Inflación en México da un respiro este octubre
Analistas prevén una desaceleración en la primera quincena de octubre. Descubre qué significa para tu bolsillo.
La inflación en México finalmente parece dar un respiro. Después de cuatro quincenas consecutivas de incrementos que mantenían en alerta a mercados y hogares, un sondeo de Reuters entre analistas económicos anticipa una esperada desaceleración. Las proyecciones apuntan a que el Índice Nacional de Precios al Consumidor (INPC) se habría ubicado en una tasa anual del 3.7% durante la primera mitad de octubre, una cifra que, de confirmarse, marcaría un alto en la tendencia alcista. Este dato preliminar genera un optimismo cauteloso, pues sugiere que las presiones sobre los precios de bienes y servicios podrían estar comenzando a ceder. La atención se centra ahora en el anuncio oficial que el Instituto Nacional de Estadística y Geografía (INEGI) publicará, el cual validará o ajustará estas expectativas.

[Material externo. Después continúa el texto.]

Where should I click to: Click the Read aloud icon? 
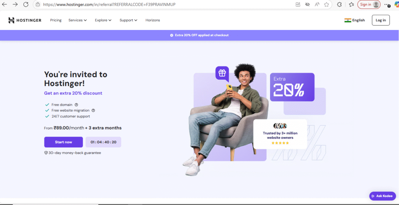pyautogui.click(x=317, y=4)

Este posible enfriamiento en el ritmo de los precios es una señal clave para la economía nacional. Para el Banco de México (Banxico), que ha mantenido una política monetaria restrictiva para anclar las expectativas de inflación, un dato a la baja podría abrir la puerta a discusiones sobre la trayectoria de las tasas de interés. Un entorno de precios más estables no solo beneficia las proyecciones macroeconómicas, sino que impacta directamente en la capacidad de compra de la población. La persistencia de costos elevados en productos de la canasta básica y energéticos ha sido un gran desafío para el poder adquisitivo de las familias mexicanas, por lo que cualquier indicio de moderación es una noticia positiva.
El comportamiento de la inflación subyacente, que excluye los elementos más volátiles como alimentos y energéticos, será fundamental para entender si esta desaceleración es sostenible. Los expertos analizarán este componente con especial interés, ya que ofrece una visión más clara sobre la tendencia estructural de los precios. Una caída en este indicador reforzaría la idea de que el ciclo de alzas ha perdido fuerza. Esta noticia es crucial en el contexto actual, pues una menor presión inflacionaria alivia la carga sobre los bolsillos de los consumidores y mejora el clima para la inversión, sentando las bases para una recuperación económica más sólida y equitativa para todos los mexicanos.